▶ [Supplied passage]
((
We’re back to school.

Catholic elementary schools and high schools all over the Archdiocese of Los Angeles started classes recently, and religious education programs are gearing up again in our parishes following the summer break.

Students are also heading back to class at our Catholic colleges and universities. As I write, I’m looking forward to celebrating Masses with our seminarians to open the new school year at both St. John’s Seminary and Queen of Angels Center for Priestly Formation.

Catholic education is alive and well in Los Angeles.

All told, we serve more than 165,000 young people in our parishes and schools at every level. Our Catholics schools are the largest provider of faith-based education in the country, serving more than 68,000 students in kindergarten to grade 12, and enrollment is up again as we start the 2022-23 school year.

Of course, Catholic education is about more than numbers. Each of these students has a soul and a story all their own. These souls are entrusted to us to nurture and develop their God-given gifts and discover the purpose of their lives and God’s plan for them.

Since the pandemic, which caused such disruption in our country over the past two years, especially for schools and young people, we are witnessing a new conversation around education.

At every level, from the university to high school and elementary schools, parents, teachers, administrators, and political leaders are questioning: What is the purpose of education; what should be taught in the classroom; and how should we measure educational “outcomes”? In other words, what does it mean to be an educated young man or woman? These are important questions, and they reflect broader anxieties about the health of our young people, and also about the direction of our society.
))
▶ [Record set]
((
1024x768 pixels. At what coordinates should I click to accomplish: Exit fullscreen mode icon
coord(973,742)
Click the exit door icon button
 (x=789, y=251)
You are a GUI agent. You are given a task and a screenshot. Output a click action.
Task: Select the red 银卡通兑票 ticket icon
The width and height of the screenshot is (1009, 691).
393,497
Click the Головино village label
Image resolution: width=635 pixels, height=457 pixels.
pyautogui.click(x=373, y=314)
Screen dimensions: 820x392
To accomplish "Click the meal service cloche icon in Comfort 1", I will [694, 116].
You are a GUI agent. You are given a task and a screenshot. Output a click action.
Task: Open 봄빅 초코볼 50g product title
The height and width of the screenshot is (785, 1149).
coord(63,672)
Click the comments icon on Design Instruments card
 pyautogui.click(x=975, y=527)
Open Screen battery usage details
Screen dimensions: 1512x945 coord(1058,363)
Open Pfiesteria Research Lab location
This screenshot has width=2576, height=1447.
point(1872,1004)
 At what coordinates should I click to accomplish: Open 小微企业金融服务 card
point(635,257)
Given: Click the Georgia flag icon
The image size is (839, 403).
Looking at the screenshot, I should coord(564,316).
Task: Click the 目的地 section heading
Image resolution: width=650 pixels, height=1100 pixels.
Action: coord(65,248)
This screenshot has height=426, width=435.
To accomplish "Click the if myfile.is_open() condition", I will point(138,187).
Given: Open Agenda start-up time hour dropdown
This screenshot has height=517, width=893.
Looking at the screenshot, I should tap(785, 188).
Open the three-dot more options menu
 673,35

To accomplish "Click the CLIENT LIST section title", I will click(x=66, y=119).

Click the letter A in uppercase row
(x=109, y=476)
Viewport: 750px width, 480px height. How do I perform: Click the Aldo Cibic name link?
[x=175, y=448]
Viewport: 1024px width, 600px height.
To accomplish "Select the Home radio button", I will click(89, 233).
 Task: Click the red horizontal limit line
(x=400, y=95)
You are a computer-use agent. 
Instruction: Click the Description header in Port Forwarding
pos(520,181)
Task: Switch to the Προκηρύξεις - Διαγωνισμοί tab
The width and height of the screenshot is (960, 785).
))
▶ [What to work on]
**A.** Rewrite the Catholic education passage from "At every level, from" to "of our society.", replacing "anxieties" with "worries".
**B.** According to the Catholic education passage, which groups are questioning the purpose of education?

▶ [Problem solutions]
**A.**
At every level, from the university to high school and elementary schools, parents, teachers, administrators, and political leaders are questioning: What is the purpose of education; what should be taught in the classroom; and how should we measure educational “outcomes”? In other words, what does it mean to be an educated young man or woman? These are important questions, and they reflect broader worries about the health of our young people, and also about the direction of our society.

**B.** Parents, teachers, administrators, and political leaders.